From sunrise to sunset

In one day, I watched the sun both rise and set. It’s fair to say, it’s been a fairly jam-packed last couple of days. It all started at 5.30am yesterday morning with a sunrise tour. We were driven to an incredible hidden viewing point to watch the sun emerge from the mist-covered valleys. Every second was one not to be missed.

Once back at the Lodge, we didn’t stay long. After packing up our bags, we bundled aboard a truck and met our tour guides, Pat and Jackar, and some new fellow travellers, David and Paul – all of whom we would, whether we liked it or not, get to know fairly intimately over the following 48 hours. The drive up the first mountain was by no way an accurate introduction to the two-day trek ahead of us. While strenuous at the best of times, it was an incredible trek that took us through rural farms, streams, back roads, and just the middle of absolutely nowhere.

The most amazing place it took us however, was hands down, the rural Lahu hill tribe, where we slept the night. It emerged on a hilltop through the parting trees as if the opening scene to a fairytale. And getting closer made it no more believable. The seventeen huts in total that made up the village were made solely of bamboo (apart from the large, ill-fitting satellite dishes, evidence of a Western influence). Pigs, dogs, cows, chickens, and buffalo wandered around freely, as did the many curious children. At first, honestly, it was a bit awkward. The locals didn’t seem to make eye contact, making us feel incredibly imposing on their cultural way of life. But, just as was the case with my previous cross-cultural experience in an Aboriginal community, it was the children that broke the awkwardness, confirming my belief that all children, though worlds part, speak the same language of love and laugh and play.

One of the greatest things I learnt on this trek was the millions of uses of bamboo. From hiking poles to houses, toy guns to boats. One use, however that it fails at fulfilling is providing a comfortable bed.
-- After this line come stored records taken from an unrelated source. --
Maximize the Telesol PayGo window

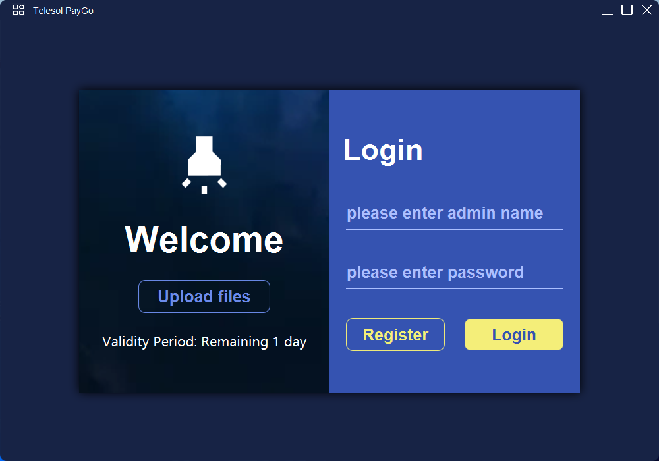click(x=627, y=10)
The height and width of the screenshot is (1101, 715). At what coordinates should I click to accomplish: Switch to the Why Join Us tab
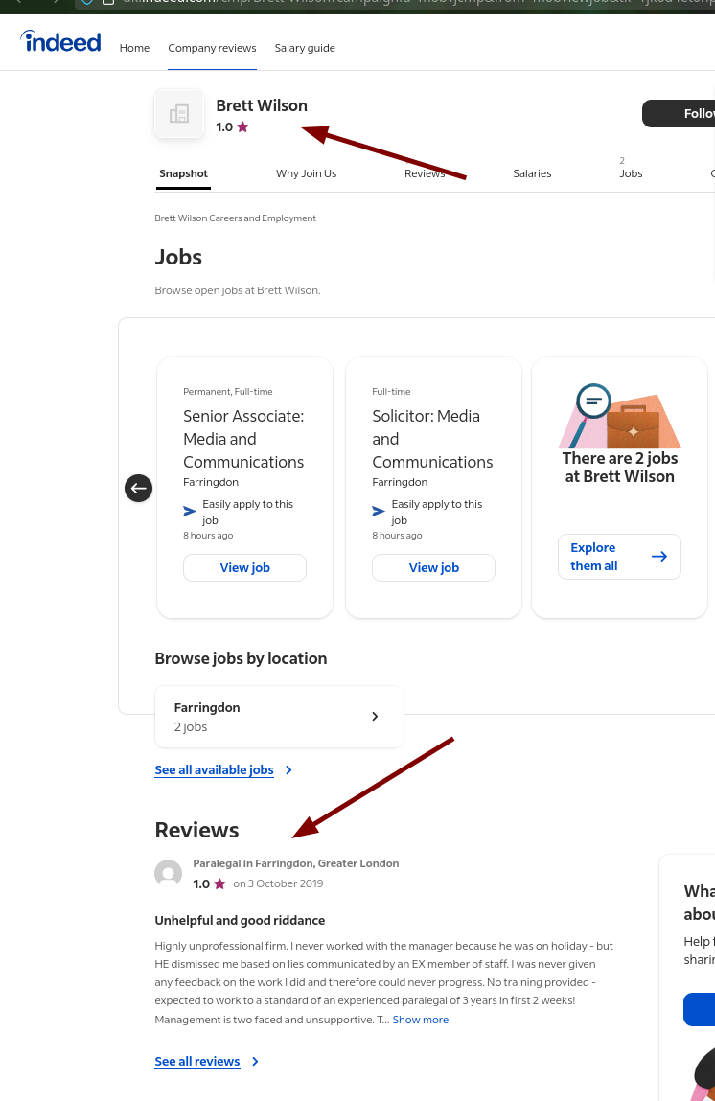pos(307,173)
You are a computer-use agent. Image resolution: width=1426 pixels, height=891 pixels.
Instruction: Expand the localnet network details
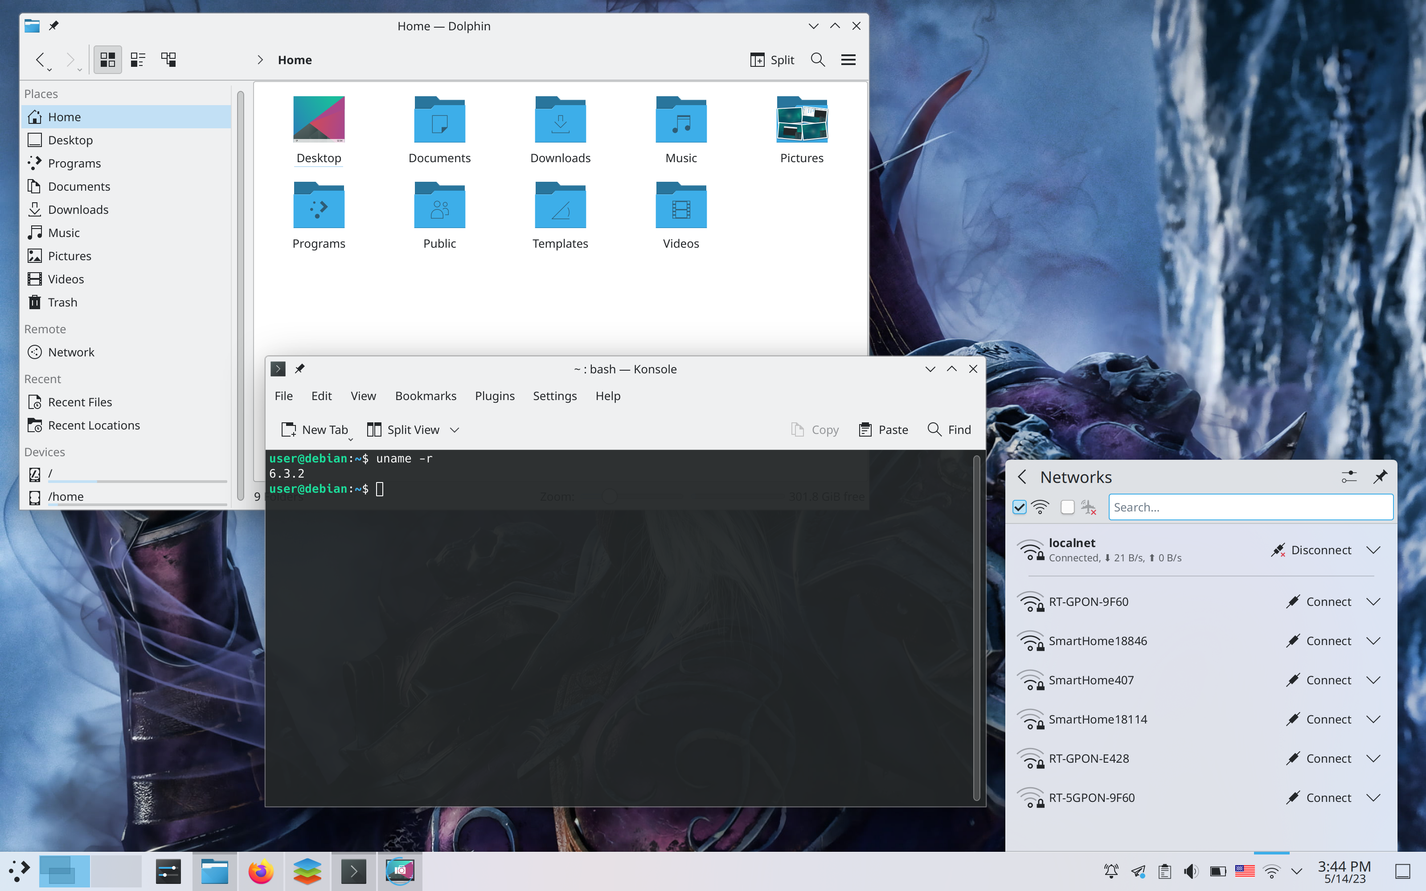[x=1375, y=550]
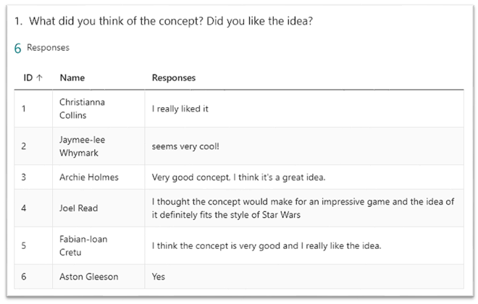Click the '6 Responses' count label
Viewport: 478px width, 304px height.
point(41,48)
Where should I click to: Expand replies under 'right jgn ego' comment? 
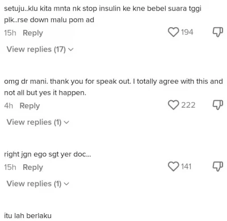pos(38,184)
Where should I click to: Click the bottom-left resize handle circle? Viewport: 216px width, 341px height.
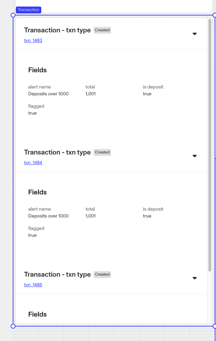tap(13, 326)
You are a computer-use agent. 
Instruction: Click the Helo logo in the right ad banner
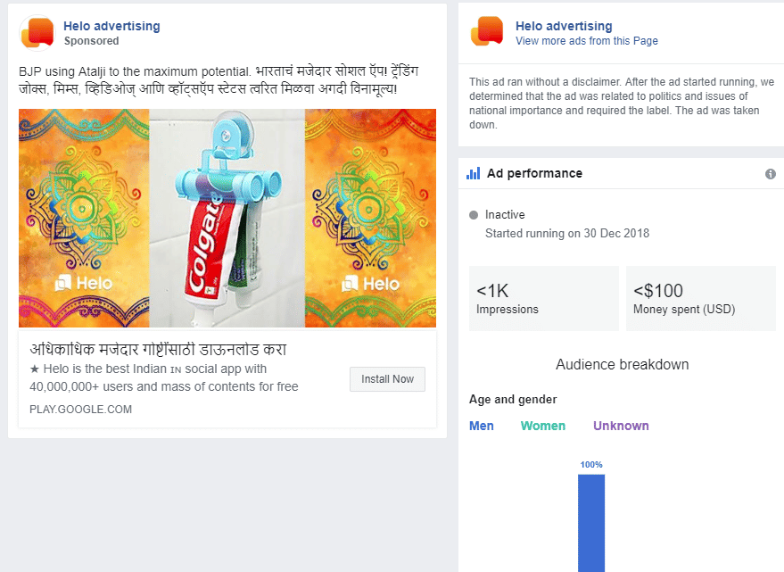click(370, 284)
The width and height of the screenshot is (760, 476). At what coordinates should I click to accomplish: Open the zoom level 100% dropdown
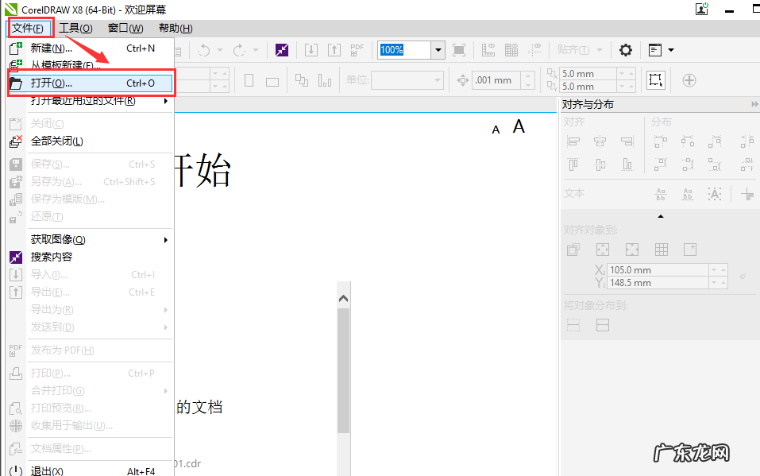tap(438, 49)
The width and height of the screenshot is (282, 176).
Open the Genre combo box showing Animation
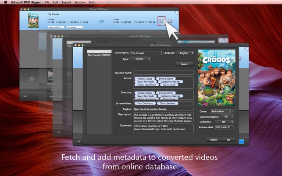[223, 111]
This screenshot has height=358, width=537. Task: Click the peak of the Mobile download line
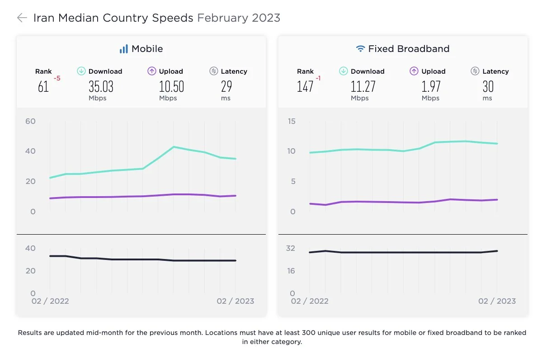(x=174, y=147)
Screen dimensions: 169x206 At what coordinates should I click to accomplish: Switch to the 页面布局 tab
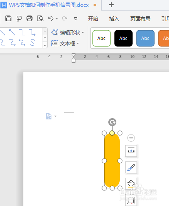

Apart from the drafts (and smells) coming through from the herd of buffalos gathering underneath us, it is rather a hard surface to comfortably doze upon.

All in all, it was an amazing thing to do, and I’m glad we found time to fit it into our trip. For any who are interested in travelling – the Cave Lodge is absolutely fantastic. The range of activities available, the people and the place itself are outstanding. If I had time to stay for weeks, I would.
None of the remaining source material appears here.